From April 2026, Kingston upon Thames residents on a Band D property will pay £2,608.12 per year in council tax. That is up from £2,488.35 in 2025/26 — a rise of £119.77, or 4.99%.
That figure is your total bill: it includes both the Kingston Council element and the Greater London Authority (GLA) precept collected on the Mayor of London's behalf. Both have gone up.
The 4.99% increase is made up of two parts: a 2.99% general council tax rise and a 2% adult social care precept. The adult social care precept is a ring-fenced addition that successive governments have allowed councils to levy specifically to fund care for older and disabled residents — it is not discretionary spending the council can redirect elsewhere.
The annual council tax figure is the most visible number, but it is not the most important one.
Kingston's Medium Term Financial Strategy 2026–2030 projects a £18 million budget gap over the next four years. That means, even with this year's tax rise banked, the council currently has no plan that fully closes the difference between what it expects to spend and what it expects to receive.

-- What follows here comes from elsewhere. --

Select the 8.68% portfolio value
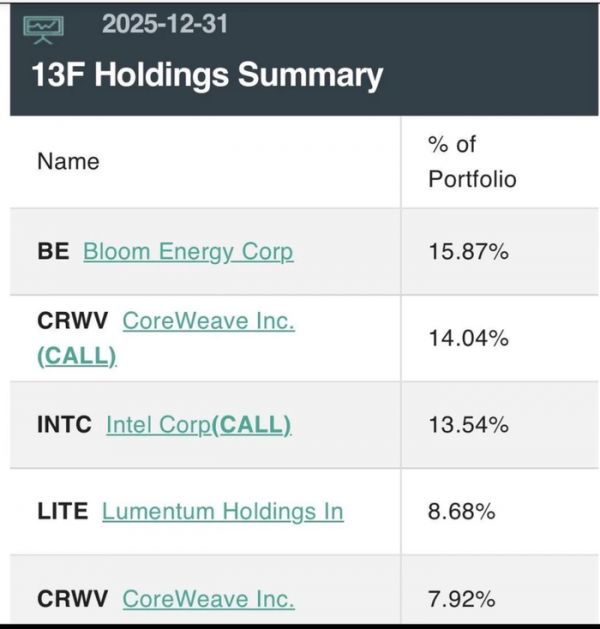This screenshot has height=629, width=600. pyautogui.click(x=462, y=512)
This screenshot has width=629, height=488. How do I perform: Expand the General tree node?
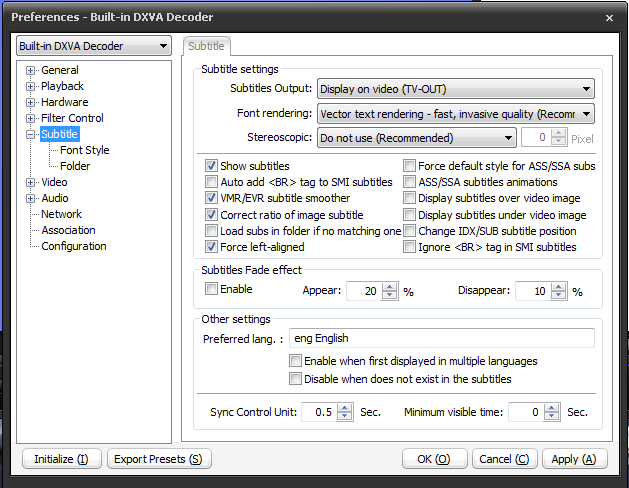click(x=30, y=71)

The council holds £14.2 million in reserves, according to the 2026/27 budget papers. Reserves are a one-off resource — once spent, they are gone. £14.2 million sounds substantial until you set it against an £18 million gap. It does not cover the shortfall, and finance officers typically warn against using reserves to plug recurring deficits rather than one-off pressures.

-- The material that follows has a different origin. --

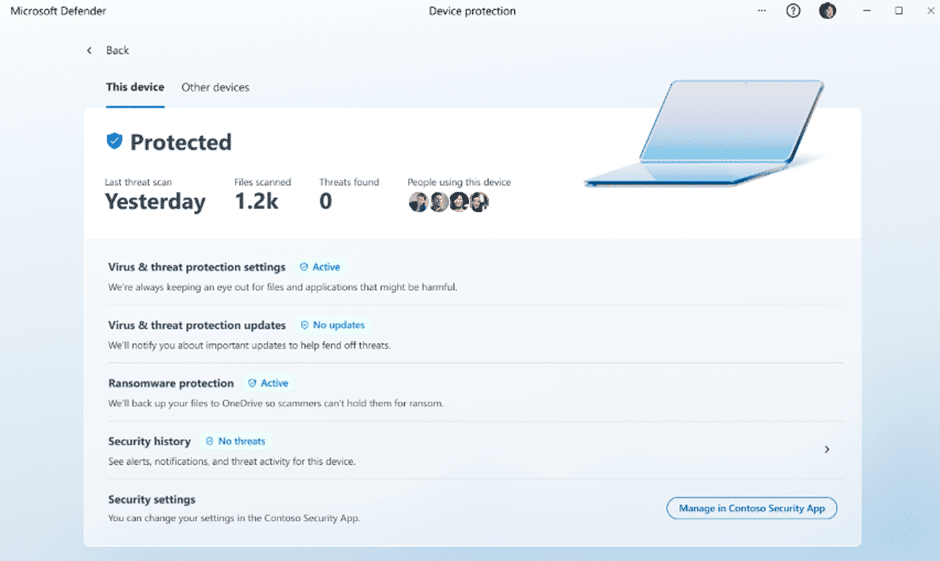Click the account profile picture in title bar
This screenshot has width=940, height=561.
point(827,11)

That gap has to be closed somehow: through cuts to services, further tax rises in future years, efficiency savings, or some combination of all three.

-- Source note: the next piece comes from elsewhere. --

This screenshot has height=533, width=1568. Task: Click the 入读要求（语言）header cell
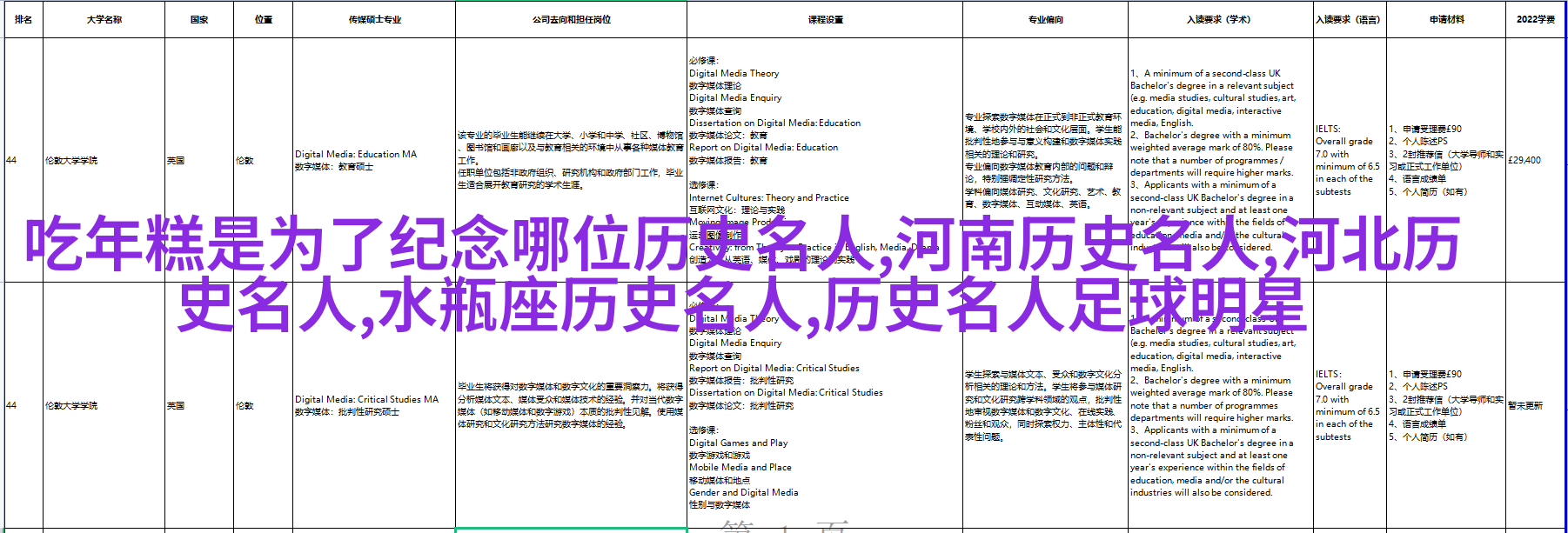click(1349, 19)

The 4.99% increase and the 2026/27 budget were approved by Full Council, following scrutiny at the Corporate and Resources Committee. These are the two committees formally responsible for signing off Kingston's financial plans.
Full Council comprises 48 councillors across 19 wards. Residents in every ward have elected representatives who voted on this budget. Worth knowing: full council elections are scheduled for 7 May 2026, meaning every one of those 48 seats is up for contest in a matter of months.
Council budgets are dense documents, and the approved figures only tell part of the story. Here are the questions that deserve clear public answers.
How will the £18 million gap actually be closed? The Medium Term Financial Strategy identifies the gap but setting out that a problem exists is not the same as solving it. Residents are entitled to know which services are under review, what the realistic savings targets are, and what happens if those targets are missed.
What is the reserves strategy? With £14.2 million in reserves and an £18 million projected gap, the council cannot simply draw down reserves to balance the books — there is not enough, and doing so would only delay the problem. How does the council intend to maintain financial resilience while also addressing the structural deficit?
What does the adult social care precept actually fund locally? The 2% adult social care element adds a meaningful sum to every household's bill. Residents have every right to ask for a clear account of how that money is spent in Kingston: how many people receive council-funded care, what the waiting lists look like, and whether demand is rising faster than the funding.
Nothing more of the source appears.